Homothallic and heterothallic mating in the opportunistic pathogen Candida albicans

Abstract

Candida albicans is the most common fungal pathogen in humans, causing both debilitating mucosal infections and potentially life-threatening systemic infections. Until recently, C. albicans was thought to be strictly asexual, existing only as an obligate diploid. A cryptic mating cycle has since been uncovered in which diploid a and alpha cells undergo efficient cell and nuclear fusion, resulting in tetraploid a/alpha mating products. Whereas mating between a and alpha cells has been established (heterothallism), we report here two pathways for same-sex mating (homothallism) in C. albicans. First, unisexual populations of a cells were found to undergo autocrine pheromone signalling and same-sex mating in the absence of the Bar1 protease. In both C. albicans and Saccharomyces cerevisiae, Bar1 is produced by a cells and inactivates mating pheromone alpha, typically secreted by alpha cells. C. albicans Deltabar1 a cells were shown to secrete both a and alpha mating pheromones; alpha-pheromone activated self-mating in these cells in a process dependent on Ste2, the receptor for alpha-pheromone. In addition, pheromone production by alpha cells was found to promote same-sex mating between wild-type a cells. These results establish that homothallic mating can occur in C. albicans, revealing the potential for genetic exchange even within unisexual populations of the organism. Furthermore, Bar1 protease has an unexpected but pivotal role in determining whether sexual reproduction can potentially be homothallic or is exclusively heterothallic. These findings also have implications for the mode of sexual reproduction in related species that propagate unisexually, and indicate a role for specialized sexual cycles in the survival and adaptation of pathogenic fungi.

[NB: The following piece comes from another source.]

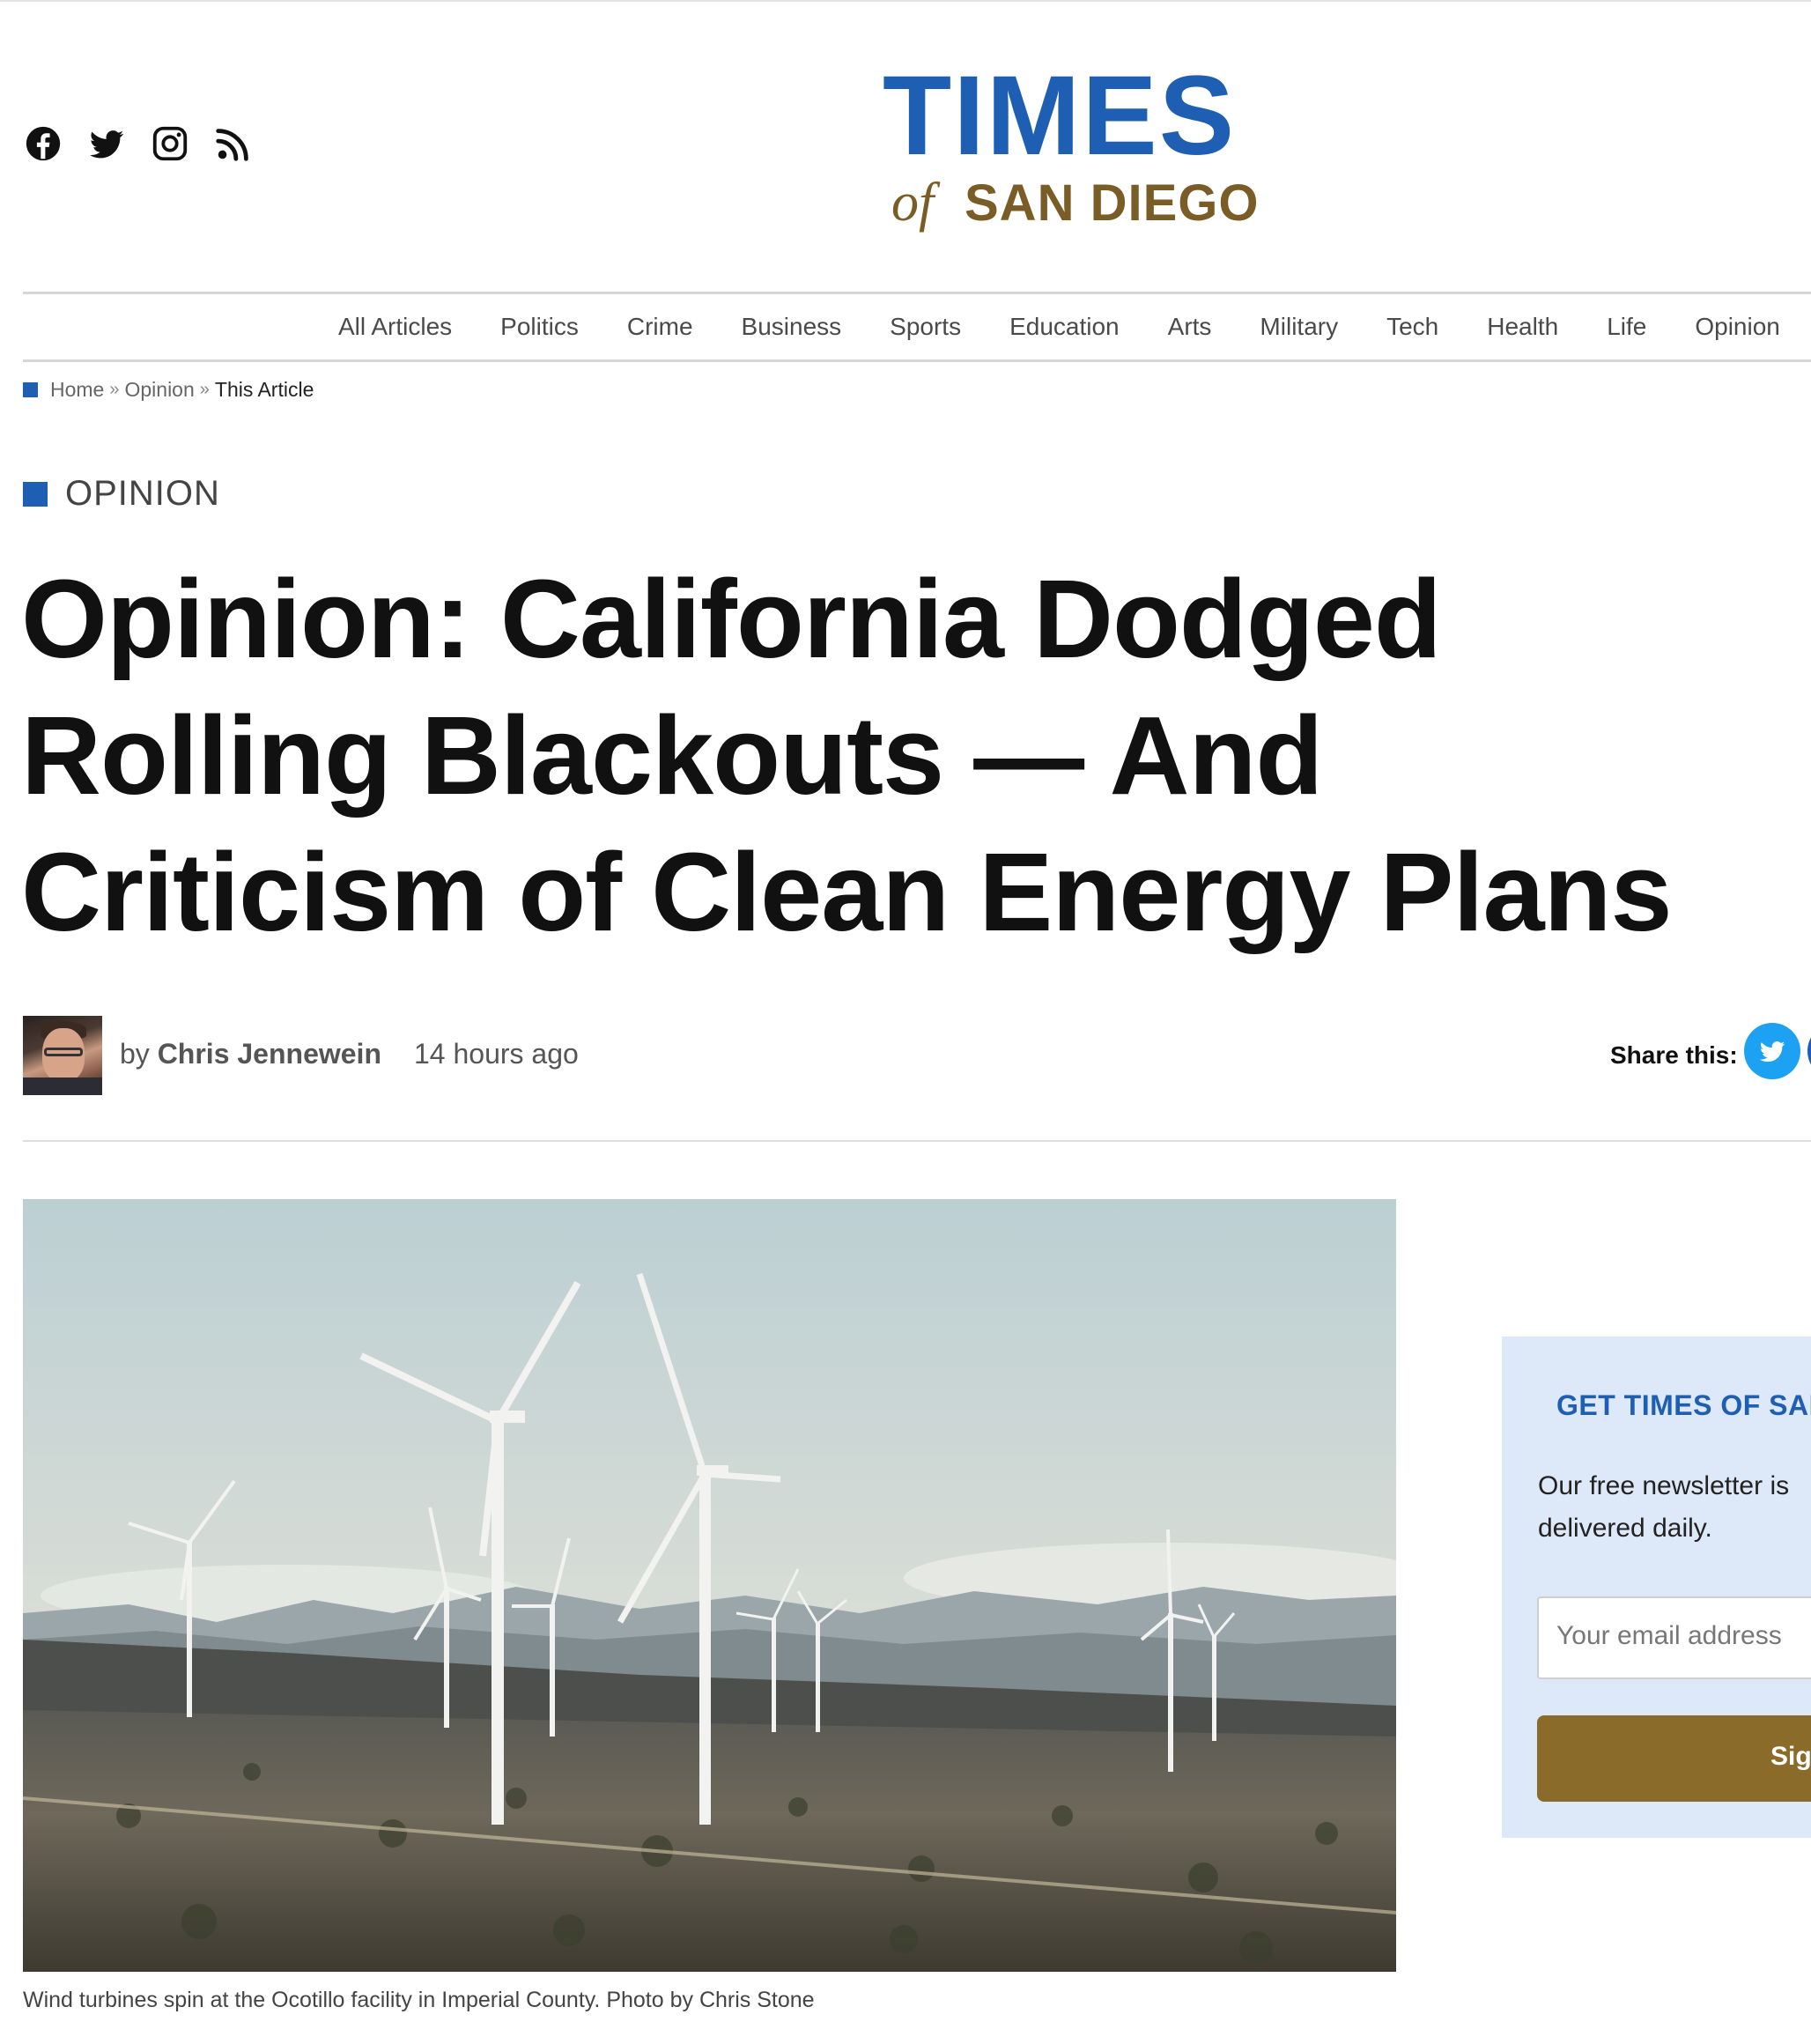 This screenshot has height=2044, width=1811. What do you see at coordinates (36, 494) in the screenshot?
I see `category-marker` at bounding box center [36, 494].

Figure 1. Deletion of BAR1 results in an autocrine mating response

a, Patches of wild-type and Δbar1 a cells after 4 days growth on YPD medium. b, Mating response of wild-type and Δbar1 a cells with and without α-pheromone in Spider medium for 36 h. Differential interference contrast (DIC, left) and GFP fluorescence (GFP, right) images are shown. Induction of the mating response was monitored using GFP reporters under the control of the mating-response genes FIG1 or FUS1. All C. albicans cells used in this study were in the opaque phase as this is the mating-competent form of the organism,. Scale bars, 16 µm.

Figure 2. Autocrine signalling in C. albicans a cells

a, Model of conventional paracrine signalling between a and α cells and two models for autocrine signalling. Note that ‘autocrine’ signalling is used here to refer to signalling within populations of a cells. b, C. albicans a cells after 4 days growth on YPD medium. Whereas Δbar1 strains showed a highly wrinkled morphology, reconstituted strains in which the BAR1 gene had been reintegrated did not show wrinkling (not shown). c, Demonstration of autocrine signalling among different populations of a cells after 4 days growth on YPD medium. Wrinkling at the edge of a test colony is indicative of autocrine signalling.

Figure 3. Homothallic mating in C. albicans

a, Flow cytometric analysis indicating the tetraploid content of progeny isolated from a–a matings. The x-axis of each graph (Sytox) represents a linear scale of fluorescence and the y-axis (Cell counts) a linear scale of cell number. For analysis of additional same-sex mating products see Supplementary Fig. 6. b, PCR confirming the mating type of a–a mating products using primers directed at OBPa and OBPα. Odd-numbered lanes are OBPa reactions, whereas even-numbered lanes are OBPα reactions. Lanes 1, 2 and 3, 4 are control reactions for a and α cells, respectively. c, Table of mating frequencies for different genetic crosses. Values are listed as mean frequency ± s.d.

Figure 4. Homothallic mating across clades in C. albicans

a, Mating frequencies of an SC5314 Δbar1 a cell crossed with naturally occurring isolates from different clades of C. albicans. 1–8 are crosses between Δbar1 a cells and clinical α cells. 9–18 are crosses between Δbar1 a cells and clinical a cells. For a complete list of strains see Methods. b, Mating zygote formed between a Δbar1 a cell derived from SC5314 (DSY906, expressing HTB–RFP; histone H2B gene–red fluorescent protein) and a clinical a cell derived from IHEM16614 (DSY908, expressing HTB–YFP). Arrows indicate fused nuclei expressing both fluorescent proteins. DIC (left), YFP fluorescence (observed using the GFP channel, middle) and RFP fluorescence (right) images are shown. Scale bar, 15 µm.